Wafa Assurance : la destruction méthodique de Ramsès Arroub (6/6)
L’une des particularités du secteur des assurances, est la diversité des canaux de distribution et leur degré d’(in)dépendance vis-à-vis de la compagnie. Le rôle d’intermédiaire d’assurances a toujours consisté en le rapprochement entre les clients éparpillés d’une compagnie d’assurances et ses services centraux ou régionaux. Contrairement aux banques qui distribuent leurs produits via leurs propres agences et employant leurs propres salariés, les intermédiaires d’assurances sont des tiers pour les assureurs et sont donc rémunérés à la commission. Ainsi, qu’il s’agisse de la présentation des produits d’assurances aux clients, de la vente de contrats, de l’encaissement des primes ou du paiement de prestations en cas de sinistres, leur rôle était de parer aux contraintes liées à l’éloignement physique entre assureurs et assurés.
D’où une relation particulière où le destin financier de beaucoup de ces «distributeurs» est littéralement entre les mains des assureurs. Dans cette dernière tribune de la série consacrée au bilan de M. Arroub à la tête de Wafa Assurance, nous passerons en revue l’autre explication de la dégradation des performances financières de la compagnie : la destruction méthodique du réseau de distribution.
Un métier difficile
Il y a quelques années, un film dramatique eut lieu au siège d’une compagnie d’assurances, où l’un de ses agents, de santé mentale visiblement fragile s’est donné la mort, en se jetant du haut de l’imposant bâtiment de l’assureur en plein cœur de Casablanca. Motif, il ne s’en sortait plus financièrement. D’autres se sont retrouvés en prison pour avoir confondu l’argent de la compagnie et le leur. Et pour cause, les commissions qu’ils perçoivent ne suffisaient même plus à leur assurer les conditions minimales d’une vie digne. Parmi eux, certains occupaient des postes de responsabilité et avaient sacrifié de brillantes carrières. Enfin, la majorité silencieuse se contente désormais d’une situation proche de celle d’un cadre en début de carrière et peine, par moments, à joindre les deux bouts. Beaucoup d’agents nous ont confié qu’ils étaient loin de s’imaginer pareil sort quand ils ont décidé de devenir intermédiaires d’assurances.

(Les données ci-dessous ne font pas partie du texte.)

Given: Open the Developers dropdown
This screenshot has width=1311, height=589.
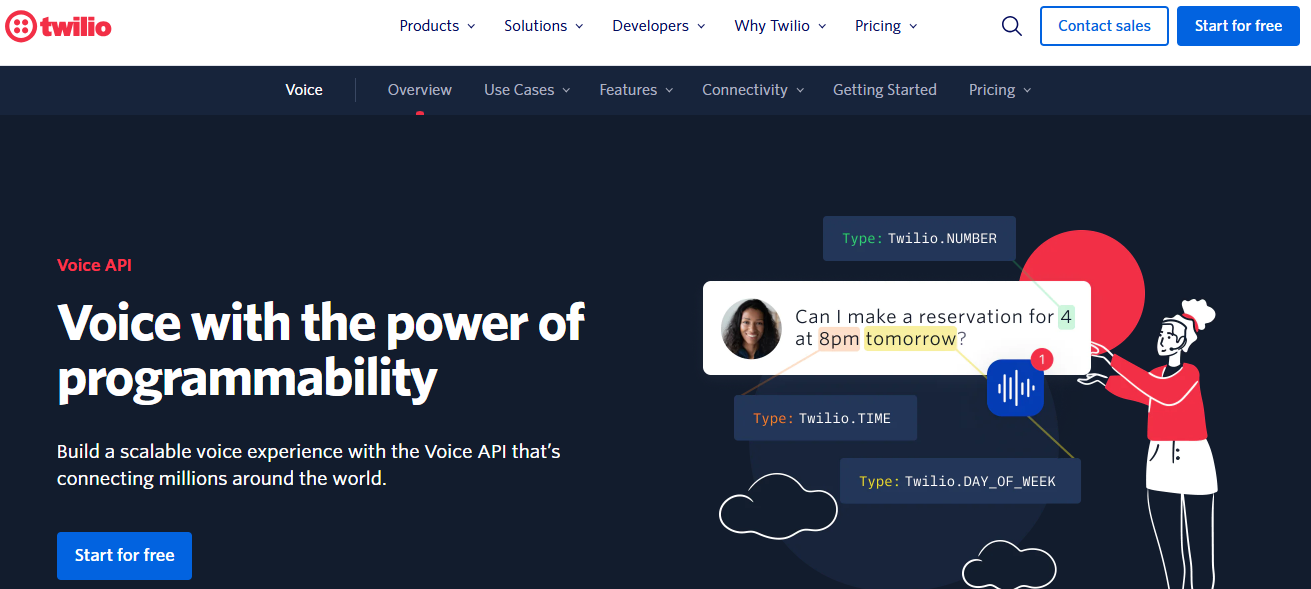Looking at the screenshot, I should [658, 26].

Ces difficultés trouvent leurs origines dans la politique agressive d’extension des réseaux de distribution en assurance. En effet, depuis le milieu des années 2000, le nombre d’agents ne cessa de progresser à un rythme supérieur à celui du marché de l’assurance automobile (qui constitue plus de 80% des revenus d’un nouvel agent). Il en résulta mécaniquement une baisse des revenus moyens par agence. Cette précarité qui était propre aux agents et courtiers en démarrage s’est étendue, pendant la crise de la Civid-19, aux grands intermédiaires. Si certaines compagnies ont pu négocier intelligemment ce moment difficile et préserver leur patrimoine commercial, d’autres ont préféré sacrifier une partie de leur réseau pour enjoliver à court terme la présentation de leurs comptes financiers.
Un management chaotique
Wafa Assurance a fait malheureusement partie de cette deuxième catégorie. Des agents et des courtiers, qui représentaient pourtant plusieurs centaines de millions de dirhams de primes, avaient plusieurs points de vente et disposaient de bons fonds de commerce, ont dû mettre la clef sous le paillasson. Ils devaient verser du jour au lendemain des primes qu’ils n’ont pas pu encaisser en raison de la pandémie. D’ailleurs, l’effondrement des parts de marché de la compagnie coïncide avec l’année qui a suivi la pandémie, à savoir 2021. S’il y a une leçon qu’un assureur doit garder précieusement, «c’est de toujours recevoir le plus modeste des intermédiaires», même s’il est en plein conseil d’administration, et là nous exagérons à peine.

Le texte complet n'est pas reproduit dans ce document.